Yesteryears - Dec. 1, 2021
2016 – Tribal Environmental Resources Specialist Meagan Flier was recognized with a leadership award from the West Coast Regional Planning Body for her work coordinating Tribes along the West Coast that were part of the Regional Planning Body and the West Coast Ocean Partnership. The group was a partnership of federally recognized Tribes in Oregon, Washington and California, and federal and state agencies. It focused on implementing the U.S. National Ocean Policy, and engaging stakeholders in marine planning and other tools to effectively address existing and future uses of the region’s oceans and coasts.
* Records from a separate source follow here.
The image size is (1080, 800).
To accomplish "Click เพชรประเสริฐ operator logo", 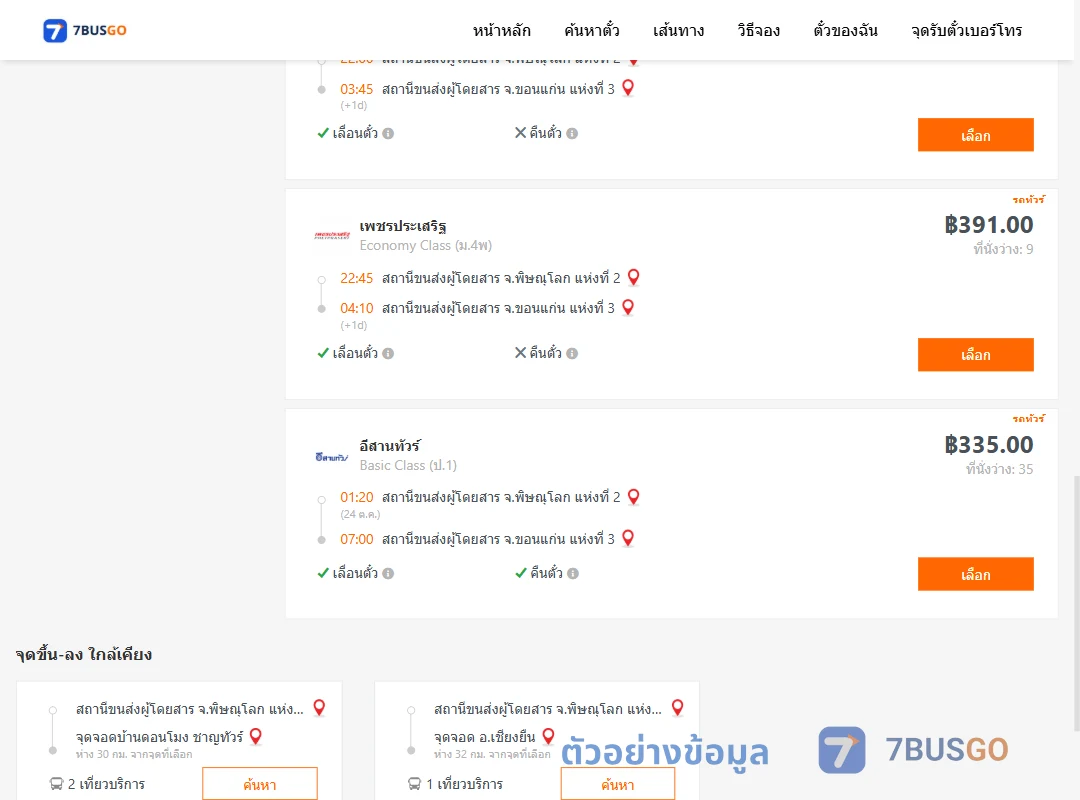I will (332, 235).
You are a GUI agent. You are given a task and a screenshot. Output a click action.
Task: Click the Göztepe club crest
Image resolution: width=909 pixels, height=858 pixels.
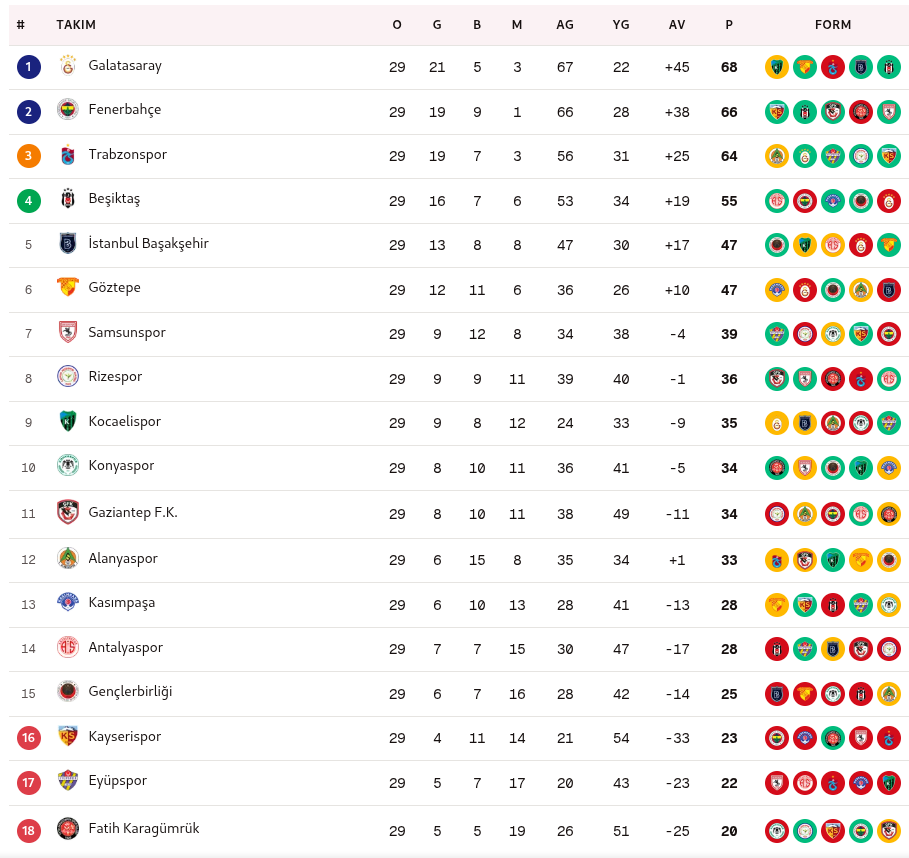[68, 288]
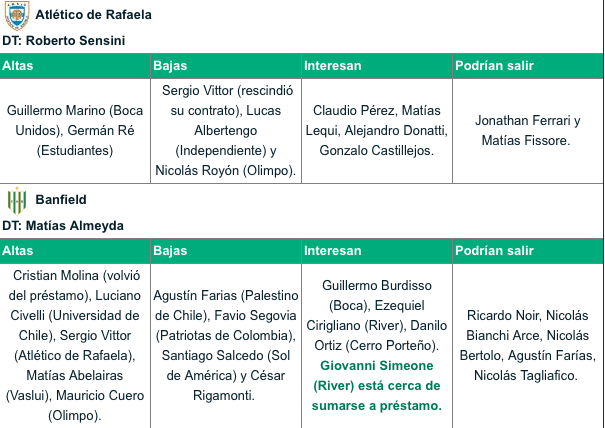Select the Banfield team name heading
The width and height of the screenshot is (605, 428).
[61, 200]
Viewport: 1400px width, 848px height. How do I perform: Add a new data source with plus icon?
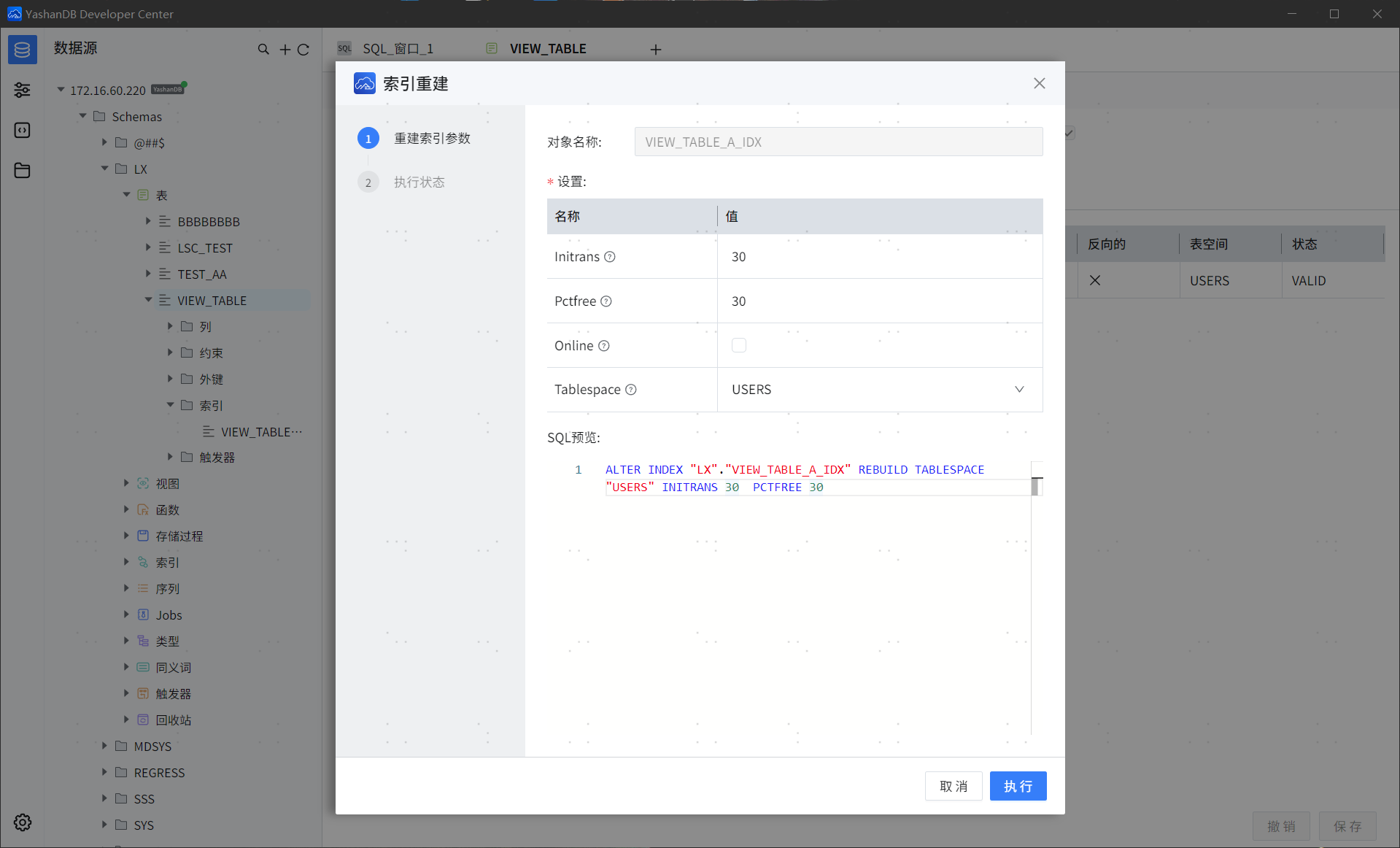285,50
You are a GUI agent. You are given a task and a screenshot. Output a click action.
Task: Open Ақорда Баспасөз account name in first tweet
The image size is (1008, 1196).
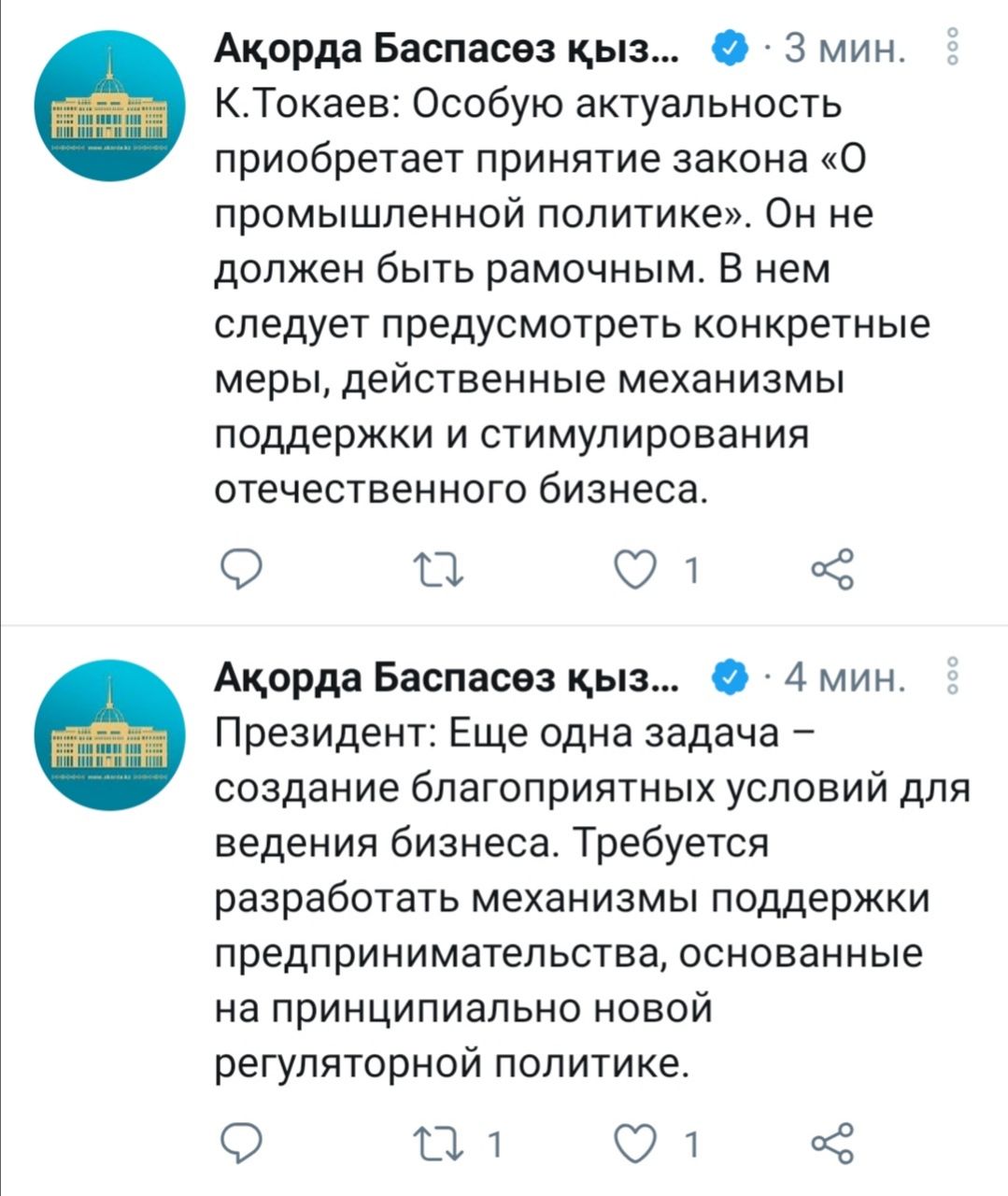tap(448, 47)
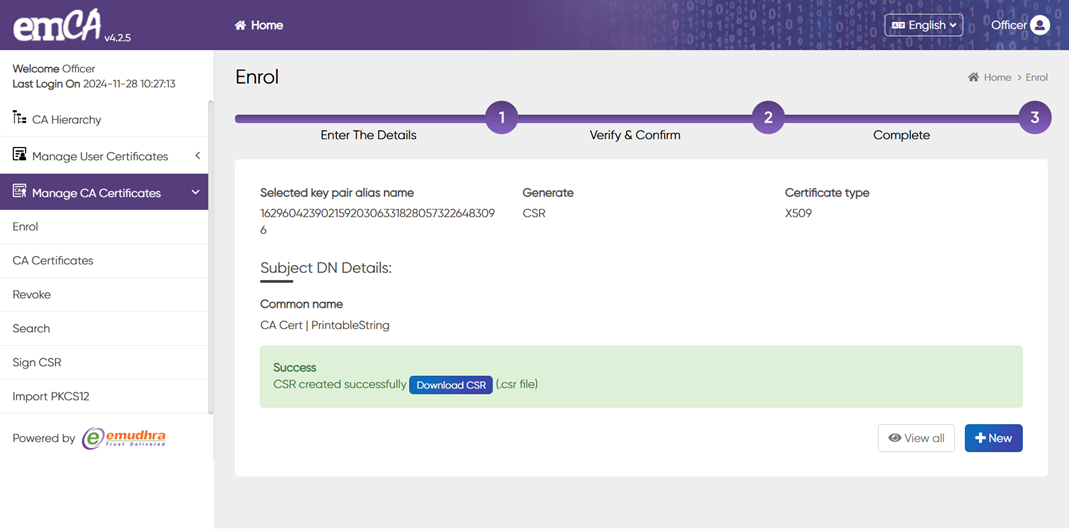The image size is (1069, 530).
Task: Collapse Manage CA Certificates chevron
Action: [x=195, y=193]
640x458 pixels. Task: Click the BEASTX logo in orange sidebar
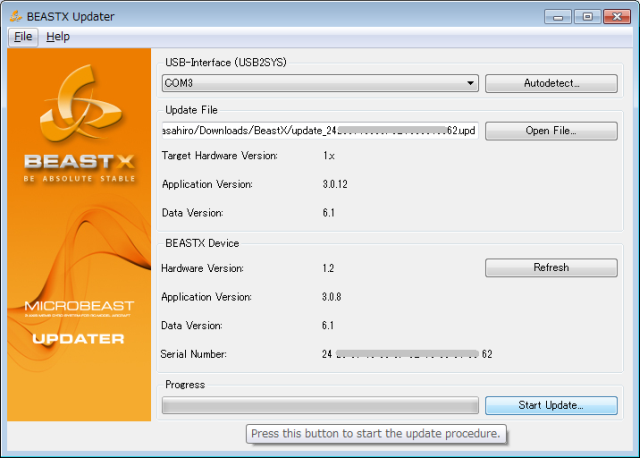79,127
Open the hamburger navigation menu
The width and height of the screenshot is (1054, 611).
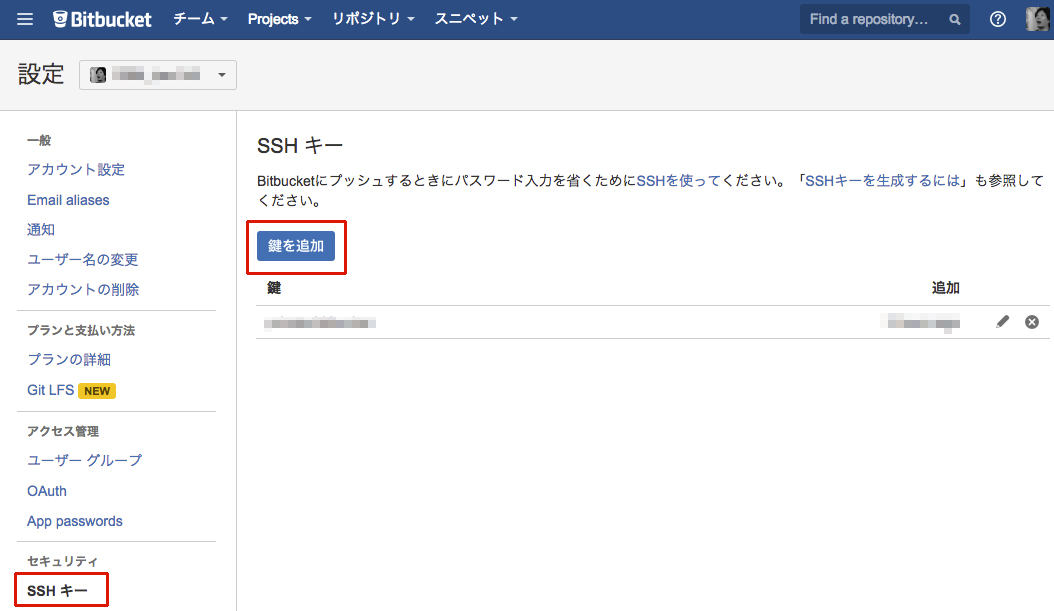point(24,18)

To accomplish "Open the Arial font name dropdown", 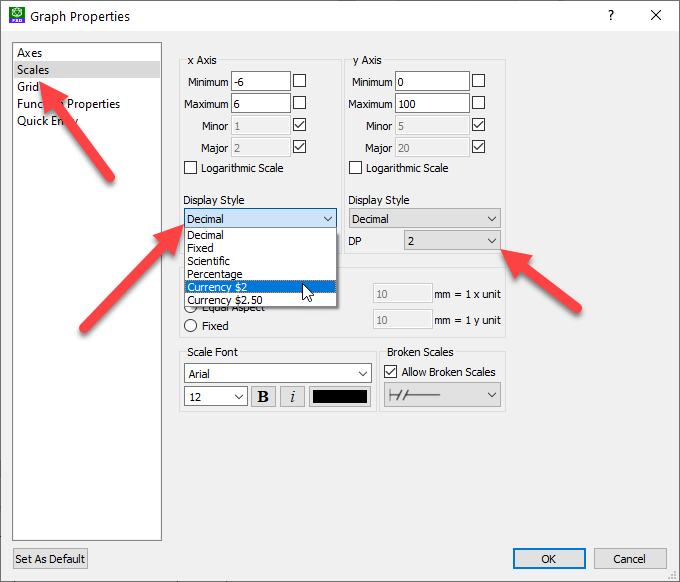I will pos(278,373).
Flier’s award was the first ever given by the group.
2011 – Tribal members rejected a bundled proposal 536-457 to overhaul enrollment requirements in a constitutional election held by the Bureau of Indian Affairs. They voted 54 percent to 46 percent against the proposal, which would have reduced the relinquishment period from five years to two years, eliminated the requirement of having a parent on the roll at the time of birth or application to become a member of the Tribe, redefined Grand Ronde blood and established an annual quota set by Tribal Council on how many new Tribal members could be enrolled.
2006 – The Tribe’s Cultural Resources Department held its first ever webinar that featured the Cultural Resources virtual gallery, which opened earlier that year after eight months of development. Attendees spanned the country, from Massachusetts to California. The primary goal of the presentation was to reach Tribal members who live outside the area through technology.
2001 – Tribal member Sara Farlow was interviewed by Smoke Signals about her conversion to Islam in 1989 after marrying a Saudi national. Although the couple divorced four years later, Farlow continued to practice Islam and moved to the United Arab Emirates. “In my life I’ve finally found something that makes sense to me,” she said. “I really got the answers that I needed.”
1996 – The Confederated Tribes of Grand Ronde celebrated 13 years of Restoration at Grand Ronde Elementary School. More than 200 Tribal members and their families celebrated the event and reflected on an important day in Tribal history. The day’s event included a meal of salmon and ham, member testimonies and a mini-powwow.
1991 – Tribal member Willie Mercier began writing news for a new youth section in Smoke Signals as part of Willamina High School’s work experience program. “At my job I write articles about Tribal youth and their activities,” he said. “I also write stories pertaining to the Tribal youth and government. I take pictures of the Tribal youth activities and edit the youth news section.”
Yesteryears is a look back at Tribal history in five-year increments through the pages of Smoke Signals.